Se nos acerca la hora de volver, porque aunque hay trenes cada dos horas, queremos tomar el de las 16:00, así que vuelta a la estación. Allí nos subimos en un tren que viene hacia Praga, pero nos dice el revisor en un inglés muy justo que tenemos que cambiarnos de tren en un pueblo que se llama Kolin; cuando llegamos a ese pueblo, vemos que en los indicadores del propio tren nos sigue indicando que el tren donde estamos va hacia Praga, así que decidimos no bajarnos del tren y seguir en él. Craso error; resulta que en el que vamos es un tren que va parando en todos sitios, y que tarda el doble de tiempo en regresar a Praga.

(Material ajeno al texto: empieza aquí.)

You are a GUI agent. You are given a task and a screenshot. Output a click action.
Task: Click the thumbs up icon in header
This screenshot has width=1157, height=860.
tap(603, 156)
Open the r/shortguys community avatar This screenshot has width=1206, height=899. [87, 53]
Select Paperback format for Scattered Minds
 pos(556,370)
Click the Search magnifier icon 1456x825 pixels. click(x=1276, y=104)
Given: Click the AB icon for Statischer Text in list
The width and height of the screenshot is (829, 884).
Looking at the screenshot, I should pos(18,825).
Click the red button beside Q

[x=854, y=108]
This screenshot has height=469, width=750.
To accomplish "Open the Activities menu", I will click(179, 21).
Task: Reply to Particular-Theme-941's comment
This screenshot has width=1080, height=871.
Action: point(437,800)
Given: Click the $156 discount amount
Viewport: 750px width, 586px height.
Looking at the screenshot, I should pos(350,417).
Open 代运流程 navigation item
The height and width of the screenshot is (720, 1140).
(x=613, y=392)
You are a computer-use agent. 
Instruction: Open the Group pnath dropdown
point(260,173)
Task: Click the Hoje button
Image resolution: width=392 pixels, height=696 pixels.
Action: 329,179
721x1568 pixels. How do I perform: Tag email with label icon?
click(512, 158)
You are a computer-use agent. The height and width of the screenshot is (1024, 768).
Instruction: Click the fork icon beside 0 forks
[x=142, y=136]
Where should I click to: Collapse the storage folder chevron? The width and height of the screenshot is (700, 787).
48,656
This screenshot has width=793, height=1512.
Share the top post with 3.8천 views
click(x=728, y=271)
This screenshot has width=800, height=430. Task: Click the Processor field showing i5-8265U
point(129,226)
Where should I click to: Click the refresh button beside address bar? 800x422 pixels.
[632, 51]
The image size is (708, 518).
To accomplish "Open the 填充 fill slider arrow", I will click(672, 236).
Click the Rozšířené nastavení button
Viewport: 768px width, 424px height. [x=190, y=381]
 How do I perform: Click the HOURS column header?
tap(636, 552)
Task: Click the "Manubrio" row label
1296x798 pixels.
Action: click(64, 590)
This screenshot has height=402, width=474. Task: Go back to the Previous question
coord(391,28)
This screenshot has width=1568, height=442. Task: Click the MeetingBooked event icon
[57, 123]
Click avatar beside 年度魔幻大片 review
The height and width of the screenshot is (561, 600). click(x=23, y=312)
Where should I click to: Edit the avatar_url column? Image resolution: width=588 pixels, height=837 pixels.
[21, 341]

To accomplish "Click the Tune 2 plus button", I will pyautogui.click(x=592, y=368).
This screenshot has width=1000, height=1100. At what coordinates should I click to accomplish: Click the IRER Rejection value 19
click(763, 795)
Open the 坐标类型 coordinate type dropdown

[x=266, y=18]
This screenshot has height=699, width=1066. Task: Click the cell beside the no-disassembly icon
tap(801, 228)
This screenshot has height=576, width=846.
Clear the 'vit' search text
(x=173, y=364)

Pero bueno, en el tren vamos cómodos y aprovecho para echarme una siestita. Aunque estábamos mejor cuando nos hicimos los suecos y durante un rato del trayecto fuimos en primera clase, hasta que el revisor nos dijo que teníamos que irnos de allí. Pero estábamos solos en el vagón, no había nadie allí en primera.
Al llegar al piso estoy tan cansado que cancelo la cita que tenía prevista con un chaval para conversación checo-español, y la pospongo para el sábado por la mañana. Me ducho y aprovecho para ver unas pelis del Instituto Cervantes tranquilamente, en casa, que eso de madrugar y hacer turismo cansa bastante.